## What is asked
- A) In the article below about Francine Cavanaugh pieing Enron's Jeffrey Skilling, what kind of pie did she bring into the Commonwealth Club?
- B) Pick up the article below about the pie thrown at Enron's Jeffrey Skilling and keep writing from its last sentence.

Kathleen Pender	 	Thursday, February 28, 2002
The San Francisco Chronicle

Last summer, when Francine Cavanaugh threw a cream pie at Enron's 
then- CEO Jeffrey Skilling in San Francisco, she was arrested and 
hauled into a police station.

This year, she might be given keys to the city.

Cavanaugh, a documentary filmmaker, says she was protesting Enron's 
role in the California energy crisis and Skilling's exorbitant 
compensation.

"I heard a lot about how he made all this money off the energy 
crisis," she recalls. "He was coming to town to talk about energy 
policy. I thought, who's this guy coming to town telling us about 
energy when he made all this money off of us?"

Cavanaugh, 34, says she was "inspired" by the Biotic Baking Brigade, 
a loose network of activists that has taken credit for hurling pies 
at people like Willie Brown, Milton Friedman and Bill Gates.

Two of Cavanaugh's colleagues at Whispered Media in San Francisco 
made a documentary about the brigade called "The Pie's the Limit." 
The firm's new film, "Boom, the Sound of Eviction," chronicles the 
city's housing crisis.

When Cavanaugh heard that Skilling was speaking at the Commonwealth 
Club last June, she registered for the event. The night of the 
speech, she walked into the club's auditorium on Market Street with a 
white-chocolate-tofu-cream pie tucked under some books in her bag.

Just as Skilling was about to speak, she lofted the pie onto the 
podium, clipping him on the side of the head.

Skilling remained cool, exhibiting the same steely reserve he has 
shown on Capitol Hill this week, where he has been bombarded with 
verbal pies.

Skilling joined Enron in 1990. He was president for four years and 
chief executive for six months before he resigned abruptly in August. 
In 1999 and 2000 combined, he earned about $14 million in salary, 
bonus and restricted stock awards. On Tuesday, he admitted he still 
has most of the $66 million he made from Enron stock sales since 1999.

Skilling said he didn't know the partnerships that hid Enron debt and 
inflated earnings were inappropriate. Many people find that hard to 
believe.

## Extracted material

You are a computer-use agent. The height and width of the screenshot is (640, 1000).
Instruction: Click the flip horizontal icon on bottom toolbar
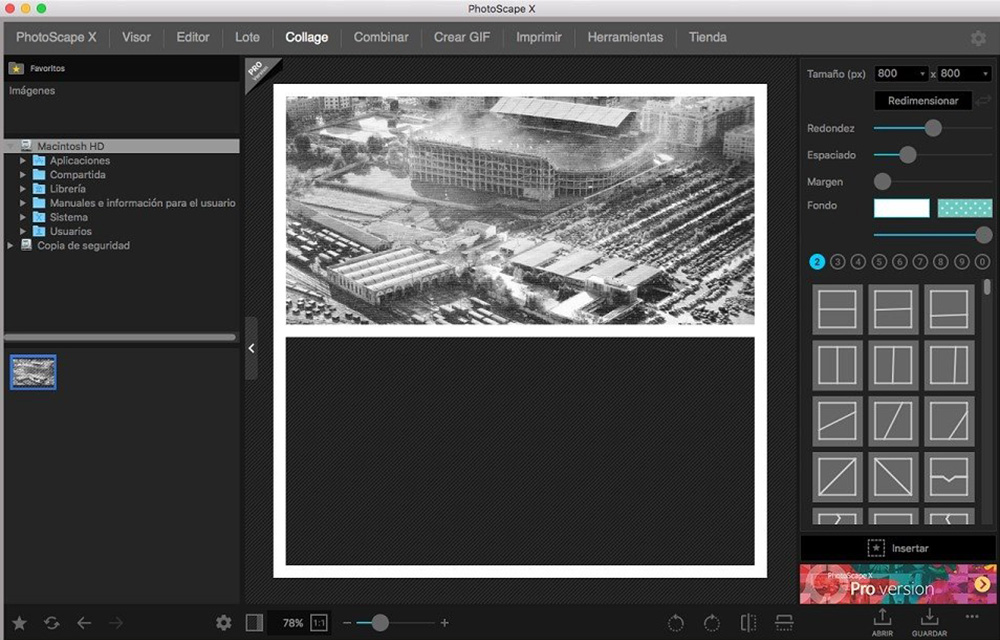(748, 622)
--
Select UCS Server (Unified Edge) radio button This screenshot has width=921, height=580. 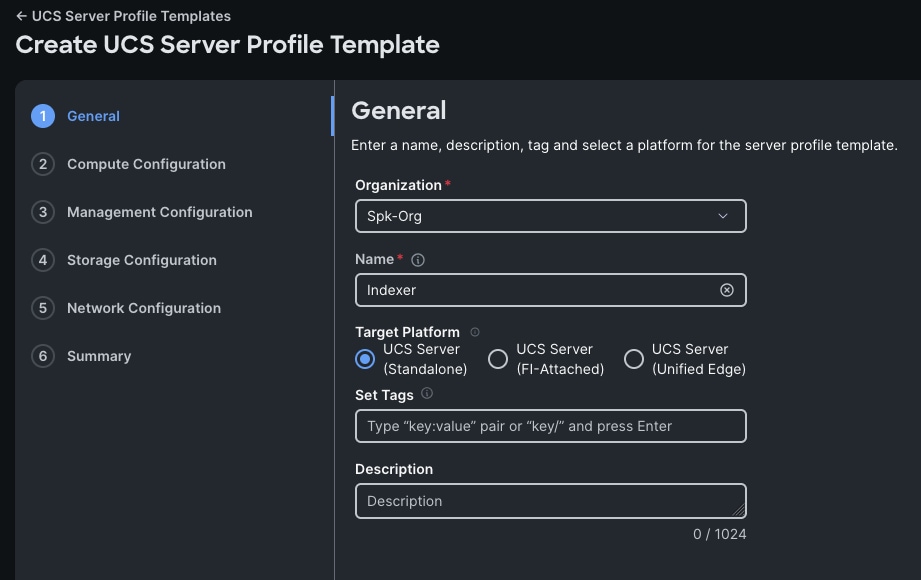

## Responses
- A) A white-chocolate-tofu-cream pie.

- B)
Say what you will about Skilling, he's no wimp. He's one of the few 
Enron executives who hasn't invoked his Fifth Amendment right to clam 
up. And he wasn't afraid to confront his critics in San Francisco 
last year.

After wiping the tofu cream out of his ear, Skilling launched into 
his speech. He said the energy crisis wasn't the fault of Gov. Gray 
Davis or power marketers like Enron. He blamed it on a flawed 
deregulation plan.

Throughout his remarks, Skilling was heckled by protesters wearing 
pig masks and snorting "oink, oink." The protesters, organized by 
Global Exchange, had tried to get a live pig into the auditorium but 
the pig was turned out onto the sidewalk.

"We were protesting Enron's price gouging and their gaming of the 
(electricity) market in California," says Medea Benjamin, leader of 
Global Exchange, a human rights and corporate accountability group. 
"We were also working with people in India and Mozambique, where 
Enron was trying to privatize their energy systems."

Benjamin says she was unaware at the time of Enron's alleged 
financial shenanigans. But now it makes sense. "We were amazed they 
could get so rich so fast," she says.

Protesters who refused to pipe down were escorted out of the meeting, 
to the delight of many in the audience.

Cavanaugh, who was not affiliated with Global Exchange, was taken to 
the Bayview police station, charged with vandalism and released a 
couple of hours later.

Skilling declined to press charges against Cavanaugh, but the 
Commonwealth Club did because it wanted her to pay for cleaning pie 
off the carpet and a big-screen TV.

"We're a nonprofit, we're on a thin financial line ourselves," says 
Gloria Duffy, the club's chief executive. "The fact that someone 
causes a mess for us because an event is taking place on our premises 
is not fair, so we did pursue it."

The charges were later dropped, but Cavanaugh never did pay for the cleanup.

Asked if she feels vindicated by Enron's collapse, Cavanaugh pauses, 
then says, "Not really. So many people were affected by it. But I do 
feel justified in doing what I did."

If Skilling came back, "I'd do it again," she says. "But I don't 
think I'd be the only one."

Her advice to other potential pie throwers: "It's best to go to 
events that don't have carpeting."

Duffy says the incident "caused us to think a lot about the nature of 
free speech and what the Commonwealth Club should be tolerating or 
fostering in terms of free speech."

After debating what she calls "l'affaire de la pie," the club 
developed some guidelines for behavior.

"We don't mind if people wear pig masks or if they hold a sign," Duffy says.

"Once they threaten the physical security of someone by throwing 
something at them, or damage our premises or disrupt the ability of 
the audience to hear or interact with the speaker, that's where we 
draw the line."

The club, a 99-year-old public affairs forum, tries to present 
opposing viewpoints. Shortly before Skilling's appearance, the club 
hosted Amory Levins, an alternative energy expert.

I asked Jim Coplan, a senior director at the club, how he feels about 
the pie episode in retrospect.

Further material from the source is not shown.